-- Begin Available records --

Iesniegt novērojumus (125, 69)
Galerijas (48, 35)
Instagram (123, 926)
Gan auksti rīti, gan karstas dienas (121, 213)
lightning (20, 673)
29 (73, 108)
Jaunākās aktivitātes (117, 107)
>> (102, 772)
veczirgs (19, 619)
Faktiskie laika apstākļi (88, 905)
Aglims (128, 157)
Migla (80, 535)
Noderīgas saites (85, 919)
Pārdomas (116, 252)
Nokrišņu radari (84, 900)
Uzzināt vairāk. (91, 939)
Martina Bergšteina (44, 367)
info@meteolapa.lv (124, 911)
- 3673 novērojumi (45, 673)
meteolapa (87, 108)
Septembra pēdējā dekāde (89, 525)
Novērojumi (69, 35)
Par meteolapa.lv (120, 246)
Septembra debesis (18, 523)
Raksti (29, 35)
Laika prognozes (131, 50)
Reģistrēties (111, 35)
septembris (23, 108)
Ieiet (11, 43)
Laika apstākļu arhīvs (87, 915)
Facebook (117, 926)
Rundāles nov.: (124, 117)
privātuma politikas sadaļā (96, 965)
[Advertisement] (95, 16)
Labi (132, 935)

-- End Available records --

Render all of the records above as a JSON list of strings, with one string per line and any blank lines omitted.

- **Complete response**
[
  "Iesniegt novērojumus (125, 69)",
  "Galerijas (48, 35)",
  "Instagram (123, 926)",
  "Gan auksti rīti, gan karstas dienas (121, 213)",
  "lightning (20, 673)",
  "29 (73, 108)",
  "Jaunākās aktivitātes (117, 107)",
  ">> (102, 772)",
  "veczirgs (19, 619)",
  "Faktiskie laika apstākļi (88, 905)",
  "Aglims (128, 157)",
  "Migla (80, 535)",
  "Noderīgas saites (85, 919)",
  "Pārdomas (116, 252)",
  "Nokrišņu radari (84, 900)",
  "Uzzināt vairāk. (91, 939)",
  "Martina Bergšteina (44, 367)",
  "info@meteolapa.lv (124, 911)",
  "- 3673 novērojumi (45, 673)",
  "meteolapa (87, 108)",
  "Septembra pēdējā dekāde (89, 525)",
  "Novērojumi (69, 35)",
  "Par meteolapa.lv (120, 246)",
  "Septembra debesis (18, 523)",
  "Raksti (29, 35)",
  "Laika prognozes (131, 50)",
  "Reģistrēties (111, 35)",
  "septembris (23, 108)",
  "Ieiet (11, 43)",
  "Laika apstākļu arhīvs (87, 915)",
  "Facebook (117, 926)",
  "Rundāles nov.: (124, 117)",
  "privātuma politikas sadaļā (96, 965)",
  "[Advertisement] (95, 16)",
  "Labi (132, 935)"
]